Son histoire va vous permettre de suivre, pour la première fois, une de ses aventures dans le massif de Belledonne, et si vous êtes comme moi, de vous y attacher.

Lorsque le lapin orange a décidé de partir en montagne, c’était un de ces jeudis à Fond de France… ces soirs de marché bien arrosés où la liesse ne laisse aucun doute à la capacité de réaliser des exploits !

Quelques-uns d’entre nous ont bien essayé de l’en dissuader : le temps annoncé pour le lendemain (orages et fortes pluies) ne laissait rien présager de bon.
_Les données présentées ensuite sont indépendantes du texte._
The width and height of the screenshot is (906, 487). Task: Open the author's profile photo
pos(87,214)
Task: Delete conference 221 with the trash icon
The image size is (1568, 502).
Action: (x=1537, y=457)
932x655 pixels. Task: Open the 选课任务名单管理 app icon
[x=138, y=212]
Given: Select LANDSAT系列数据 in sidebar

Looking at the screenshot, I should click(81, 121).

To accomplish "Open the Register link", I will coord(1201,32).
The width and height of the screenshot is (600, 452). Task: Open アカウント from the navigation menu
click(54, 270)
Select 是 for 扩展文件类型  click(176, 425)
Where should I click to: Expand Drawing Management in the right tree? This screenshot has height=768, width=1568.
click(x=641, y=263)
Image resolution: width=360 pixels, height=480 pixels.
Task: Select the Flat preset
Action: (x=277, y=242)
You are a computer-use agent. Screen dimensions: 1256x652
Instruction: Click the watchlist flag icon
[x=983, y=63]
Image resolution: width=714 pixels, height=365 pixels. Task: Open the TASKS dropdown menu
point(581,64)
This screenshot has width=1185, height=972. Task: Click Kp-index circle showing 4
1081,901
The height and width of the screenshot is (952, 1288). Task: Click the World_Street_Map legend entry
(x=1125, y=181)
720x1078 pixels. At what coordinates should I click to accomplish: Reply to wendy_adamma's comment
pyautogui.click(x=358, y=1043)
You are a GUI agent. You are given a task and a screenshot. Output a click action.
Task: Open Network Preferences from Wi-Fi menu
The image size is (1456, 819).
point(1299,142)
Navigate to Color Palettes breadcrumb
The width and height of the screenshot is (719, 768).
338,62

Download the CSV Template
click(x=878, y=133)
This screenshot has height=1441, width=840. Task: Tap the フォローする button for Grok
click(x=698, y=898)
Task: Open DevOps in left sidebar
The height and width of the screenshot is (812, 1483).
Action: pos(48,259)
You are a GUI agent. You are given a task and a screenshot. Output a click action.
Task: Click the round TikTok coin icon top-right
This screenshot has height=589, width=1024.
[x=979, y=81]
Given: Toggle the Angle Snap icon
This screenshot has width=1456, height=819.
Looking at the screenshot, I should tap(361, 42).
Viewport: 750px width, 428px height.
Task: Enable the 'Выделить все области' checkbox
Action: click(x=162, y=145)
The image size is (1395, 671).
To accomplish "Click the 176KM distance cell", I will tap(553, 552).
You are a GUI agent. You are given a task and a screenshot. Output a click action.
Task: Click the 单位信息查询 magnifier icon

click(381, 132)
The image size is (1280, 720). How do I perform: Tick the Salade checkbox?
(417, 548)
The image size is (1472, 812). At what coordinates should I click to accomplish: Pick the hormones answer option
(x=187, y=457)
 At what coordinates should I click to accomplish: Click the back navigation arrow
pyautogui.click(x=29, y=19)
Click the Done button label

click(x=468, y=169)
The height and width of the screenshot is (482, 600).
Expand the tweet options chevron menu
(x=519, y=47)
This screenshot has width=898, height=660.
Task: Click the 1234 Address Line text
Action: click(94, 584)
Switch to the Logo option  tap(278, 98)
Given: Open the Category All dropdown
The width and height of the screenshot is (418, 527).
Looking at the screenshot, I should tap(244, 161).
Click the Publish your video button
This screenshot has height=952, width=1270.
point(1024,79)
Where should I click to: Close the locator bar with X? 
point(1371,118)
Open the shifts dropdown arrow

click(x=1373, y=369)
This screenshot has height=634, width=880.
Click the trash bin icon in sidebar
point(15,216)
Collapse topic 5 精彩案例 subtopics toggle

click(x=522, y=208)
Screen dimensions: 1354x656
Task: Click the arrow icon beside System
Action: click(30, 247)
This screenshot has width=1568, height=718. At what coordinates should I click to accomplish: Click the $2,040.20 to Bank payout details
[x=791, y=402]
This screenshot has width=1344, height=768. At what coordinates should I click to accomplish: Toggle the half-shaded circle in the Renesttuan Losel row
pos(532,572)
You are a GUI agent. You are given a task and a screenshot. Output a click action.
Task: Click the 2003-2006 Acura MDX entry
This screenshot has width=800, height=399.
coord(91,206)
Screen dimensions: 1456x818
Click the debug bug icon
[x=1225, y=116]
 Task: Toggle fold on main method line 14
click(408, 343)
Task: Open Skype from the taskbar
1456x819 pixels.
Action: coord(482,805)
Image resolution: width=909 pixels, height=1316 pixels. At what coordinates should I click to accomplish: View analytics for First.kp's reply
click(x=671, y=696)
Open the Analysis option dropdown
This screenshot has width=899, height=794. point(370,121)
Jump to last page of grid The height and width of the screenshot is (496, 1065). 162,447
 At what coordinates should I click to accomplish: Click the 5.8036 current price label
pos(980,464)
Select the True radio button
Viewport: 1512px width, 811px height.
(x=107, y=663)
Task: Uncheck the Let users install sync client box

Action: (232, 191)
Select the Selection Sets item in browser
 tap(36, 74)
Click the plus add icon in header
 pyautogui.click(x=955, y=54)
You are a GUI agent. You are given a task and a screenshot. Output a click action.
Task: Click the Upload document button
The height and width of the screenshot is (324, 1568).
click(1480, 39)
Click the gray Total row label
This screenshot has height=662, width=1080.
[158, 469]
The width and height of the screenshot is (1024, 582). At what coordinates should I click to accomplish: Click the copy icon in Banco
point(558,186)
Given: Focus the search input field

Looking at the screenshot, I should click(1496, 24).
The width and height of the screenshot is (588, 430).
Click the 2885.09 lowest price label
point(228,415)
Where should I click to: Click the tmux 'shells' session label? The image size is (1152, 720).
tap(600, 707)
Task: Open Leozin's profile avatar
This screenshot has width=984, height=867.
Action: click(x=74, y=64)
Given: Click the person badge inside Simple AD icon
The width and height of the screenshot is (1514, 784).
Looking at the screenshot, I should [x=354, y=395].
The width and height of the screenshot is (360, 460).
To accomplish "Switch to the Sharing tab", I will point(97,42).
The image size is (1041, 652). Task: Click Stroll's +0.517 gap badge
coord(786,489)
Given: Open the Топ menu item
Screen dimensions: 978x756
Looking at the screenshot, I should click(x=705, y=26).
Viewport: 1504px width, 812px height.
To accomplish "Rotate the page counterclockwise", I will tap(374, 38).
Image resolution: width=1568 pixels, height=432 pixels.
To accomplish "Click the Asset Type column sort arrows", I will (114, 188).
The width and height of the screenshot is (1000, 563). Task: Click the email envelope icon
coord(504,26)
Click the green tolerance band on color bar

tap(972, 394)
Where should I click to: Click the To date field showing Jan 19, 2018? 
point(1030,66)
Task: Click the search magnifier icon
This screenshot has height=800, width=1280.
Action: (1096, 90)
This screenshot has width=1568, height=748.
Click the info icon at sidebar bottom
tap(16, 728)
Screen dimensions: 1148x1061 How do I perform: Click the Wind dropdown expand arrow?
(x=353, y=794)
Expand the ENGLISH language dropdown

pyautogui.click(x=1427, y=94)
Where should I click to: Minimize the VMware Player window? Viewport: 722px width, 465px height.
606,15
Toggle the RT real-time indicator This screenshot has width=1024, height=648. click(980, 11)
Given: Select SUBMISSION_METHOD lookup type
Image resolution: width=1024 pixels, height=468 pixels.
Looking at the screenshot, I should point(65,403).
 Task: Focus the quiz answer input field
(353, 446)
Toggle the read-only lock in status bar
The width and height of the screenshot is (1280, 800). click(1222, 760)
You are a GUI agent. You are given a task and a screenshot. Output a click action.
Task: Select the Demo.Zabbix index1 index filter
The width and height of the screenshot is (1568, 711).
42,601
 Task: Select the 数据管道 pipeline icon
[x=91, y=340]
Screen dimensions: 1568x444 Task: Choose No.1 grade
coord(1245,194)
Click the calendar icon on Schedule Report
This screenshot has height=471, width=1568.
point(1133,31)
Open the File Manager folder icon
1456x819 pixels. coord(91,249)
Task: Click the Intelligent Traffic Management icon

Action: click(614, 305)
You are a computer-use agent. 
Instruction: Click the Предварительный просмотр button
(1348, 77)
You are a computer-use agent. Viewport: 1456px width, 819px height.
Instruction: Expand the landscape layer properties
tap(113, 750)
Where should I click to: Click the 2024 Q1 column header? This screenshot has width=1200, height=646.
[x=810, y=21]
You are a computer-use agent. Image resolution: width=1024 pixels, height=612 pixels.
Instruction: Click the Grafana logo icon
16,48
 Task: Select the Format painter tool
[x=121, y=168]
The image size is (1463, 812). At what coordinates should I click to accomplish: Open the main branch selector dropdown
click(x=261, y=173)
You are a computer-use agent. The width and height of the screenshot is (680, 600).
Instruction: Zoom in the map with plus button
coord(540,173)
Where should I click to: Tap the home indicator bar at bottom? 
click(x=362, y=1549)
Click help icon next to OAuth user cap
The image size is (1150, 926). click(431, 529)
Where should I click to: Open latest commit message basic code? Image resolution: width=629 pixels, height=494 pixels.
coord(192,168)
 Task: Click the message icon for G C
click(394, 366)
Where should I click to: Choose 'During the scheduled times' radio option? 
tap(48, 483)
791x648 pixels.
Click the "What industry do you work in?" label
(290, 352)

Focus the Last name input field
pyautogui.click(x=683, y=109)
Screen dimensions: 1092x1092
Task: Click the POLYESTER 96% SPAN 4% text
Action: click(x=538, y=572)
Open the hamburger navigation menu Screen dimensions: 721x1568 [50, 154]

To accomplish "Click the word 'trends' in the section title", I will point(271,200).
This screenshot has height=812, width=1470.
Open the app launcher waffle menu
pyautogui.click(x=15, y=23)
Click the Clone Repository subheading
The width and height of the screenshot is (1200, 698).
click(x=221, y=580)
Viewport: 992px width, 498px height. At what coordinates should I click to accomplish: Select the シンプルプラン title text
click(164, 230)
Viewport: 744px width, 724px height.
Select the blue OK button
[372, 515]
Malgré nos avertissements, le lapin orange, sûr de lui, nous quittait en plein milieu de la fête pour aller se coucher, prêt à affronter les montagnes…  il était environ 23 heures.

A 4 heures et demi, le lendemain matin, le lapin orange se levait.

Le temps de préparer quelques affaires : un sac à dos, un peu de nourriture et une tente ; il était parti !

A 5 heures 25, il était déjà arrivé à l’embranchement des 2 Ruisseaux, à 1500 mètres d’altitude.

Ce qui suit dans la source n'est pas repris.